Aim
Copy out the lines from the one containing "Click the LABEL_4" through the end of the lines below, including both.

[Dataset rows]
····················

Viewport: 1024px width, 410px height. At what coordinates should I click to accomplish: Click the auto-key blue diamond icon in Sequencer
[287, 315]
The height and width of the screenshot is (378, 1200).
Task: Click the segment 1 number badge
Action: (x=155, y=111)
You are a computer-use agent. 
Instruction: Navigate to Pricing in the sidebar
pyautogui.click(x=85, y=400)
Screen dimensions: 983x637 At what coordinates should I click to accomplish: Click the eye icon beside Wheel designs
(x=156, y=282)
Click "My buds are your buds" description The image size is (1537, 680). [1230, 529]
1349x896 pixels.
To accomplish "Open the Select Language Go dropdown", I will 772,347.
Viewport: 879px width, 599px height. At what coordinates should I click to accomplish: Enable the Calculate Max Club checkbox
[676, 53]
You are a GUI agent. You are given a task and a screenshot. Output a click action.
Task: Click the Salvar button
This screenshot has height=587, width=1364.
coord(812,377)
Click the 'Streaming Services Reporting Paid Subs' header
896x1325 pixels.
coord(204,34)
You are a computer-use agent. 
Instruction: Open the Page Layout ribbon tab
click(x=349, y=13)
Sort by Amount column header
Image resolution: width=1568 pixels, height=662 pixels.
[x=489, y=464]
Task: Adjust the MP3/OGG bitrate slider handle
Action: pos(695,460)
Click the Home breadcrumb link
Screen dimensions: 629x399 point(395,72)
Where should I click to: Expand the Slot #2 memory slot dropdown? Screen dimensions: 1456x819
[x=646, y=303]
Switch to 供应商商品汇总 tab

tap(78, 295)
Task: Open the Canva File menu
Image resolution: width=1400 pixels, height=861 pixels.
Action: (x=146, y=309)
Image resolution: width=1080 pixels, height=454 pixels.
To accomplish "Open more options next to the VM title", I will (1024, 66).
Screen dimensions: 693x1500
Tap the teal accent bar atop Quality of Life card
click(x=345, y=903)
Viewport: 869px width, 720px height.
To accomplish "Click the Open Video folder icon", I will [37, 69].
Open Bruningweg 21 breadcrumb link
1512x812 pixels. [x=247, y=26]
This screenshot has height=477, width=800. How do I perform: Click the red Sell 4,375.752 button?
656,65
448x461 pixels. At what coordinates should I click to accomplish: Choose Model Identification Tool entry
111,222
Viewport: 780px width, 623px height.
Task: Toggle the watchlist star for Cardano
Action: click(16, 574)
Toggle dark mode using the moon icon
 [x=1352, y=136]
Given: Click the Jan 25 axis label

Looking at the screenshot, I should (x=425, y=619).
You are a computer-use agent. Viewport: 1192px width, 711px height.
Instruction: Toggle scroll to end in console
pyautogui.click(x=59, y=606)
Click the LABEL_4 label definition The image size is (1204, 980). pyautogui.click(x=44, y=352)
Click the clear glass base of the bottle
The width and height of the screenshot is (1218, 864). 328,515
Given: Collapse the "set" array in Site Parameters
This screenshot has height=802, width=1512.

····················

Exercise result
Click the LABEL_4 label definition The image size is (1204, 980). pyautogui.click(x=44, y=352)
Click the clear glass base of the bottle
The width and height of the screenshot is (1218, 864). 328,515
Given: Collapse the "set" array in Site Parameters
This screenshot has height=802, width=1512.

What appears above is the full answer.